In this Short Course from Neuroscience 2018, panelists give short lectures and lead case study discussions on power dynamics in science and academia. You’ll come away with a better understanding of the nature of power dynamics and how intersectionality affects the way relative differences in power are experienced by different people. You’ll also learn how to develop skills to manage power dynamics at work and in the classroom.
This Short Course was organized by Story Landis, Elisabeth Van Bockstaele, Marguerite Matthews, Keith Trujillo, and Cheryl Sisk.
Keith Trujillo, PhD
Keith Trujillo is a psychology professor and director of the office for training, research, and education in the sciences at California State University San Marcos. Previously, he was a researcher and teacher at the University of Michigan. As a psychopharmacologist and behavioral neuroscientist, his research interests lie in the neurobiology of emotion and the effects of drugs on the brain and behavior. Trujillo is a national leader working to increase diversity and inclusion in the sciences, alongside the Society for Neuroscience, the Marine Biological Laboratory, the National Hispanic Science Network, and others. He is also a fellow of the American Association for the Advancement of Science. He has an Associate’s degree in biological sciences from Shasta College, undergraduate degrees in biology, psychology and chemistry from California State University, Chico, and a PhD in pharmacology and toxicology from the University of California Irvine.
Jean King, PhD
Jean King an active neuroscientist and Peterson Family Dean of Arts and Sciences at Worcester Polytechnic Institute. Previously she was vice provost of biomedical research and a professor of psychiatry, radiology, and neurology at the University of Massachusetts Medical School. King’s current research interests include the use of novel multimodal neuroimaging techniques to explore the impact of stressors and addiction on neural networks, as well as neural mechanisms underlying comorbidity in disorders such as attention deficit hyperactivity disorder and traumatic brain injury. She received her doctorate in neurophysiology from New York University and completed postdoctoral training in translational neuroscience at Emory University.
Erika Marín-Spiotta, PhD
Erika Marín-Spiotta is an associate professor of geography and an affiliate of the Nelson Institute for Environmental Studies, the Departments of Soil Science and Forest and Wildlife Ecology, and the Latin American, Caribbean, and Iberian Studies program at UW-Madison.

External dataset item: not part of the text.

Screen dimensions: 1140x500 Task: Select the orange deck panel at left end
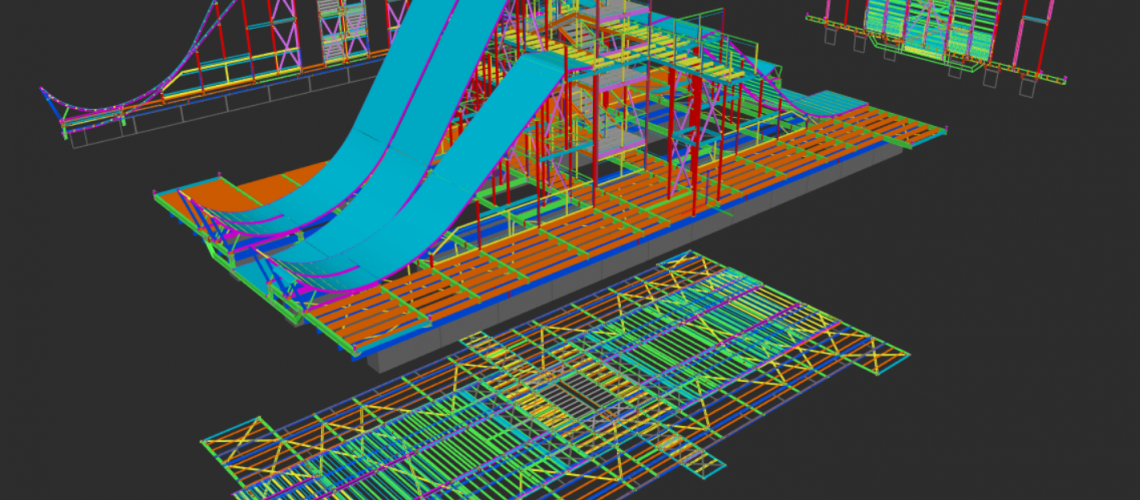pos(208,202)
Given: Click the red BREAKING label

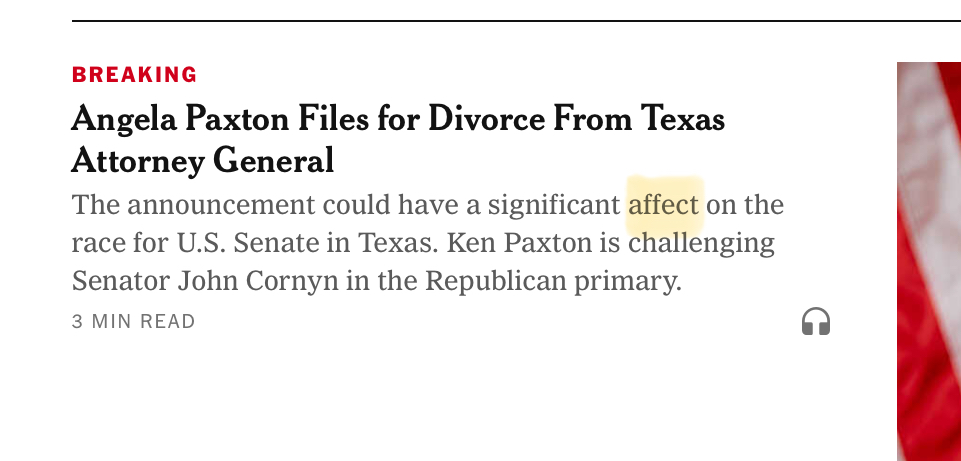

She studies biogeochemical and ecological effects of landscape disturbance and shifts in biodiversity due to changes in land use and climate, with a focus on terrestrial carbon cycling. Marín-Spiotta is a past coprincipal investigator on an NSF ADVANCE PAID award to support the advancement of early-career women in the geosciences. She is also lead PI of a new ADVANCE Partnership award to develop bystander intervention and ethics training to address harassment in the geosciences. She is committed to increasing the participation of historically underrepresented groups in science and serves on the leadership board of the nonprofit organization Earth Science Women’s Network.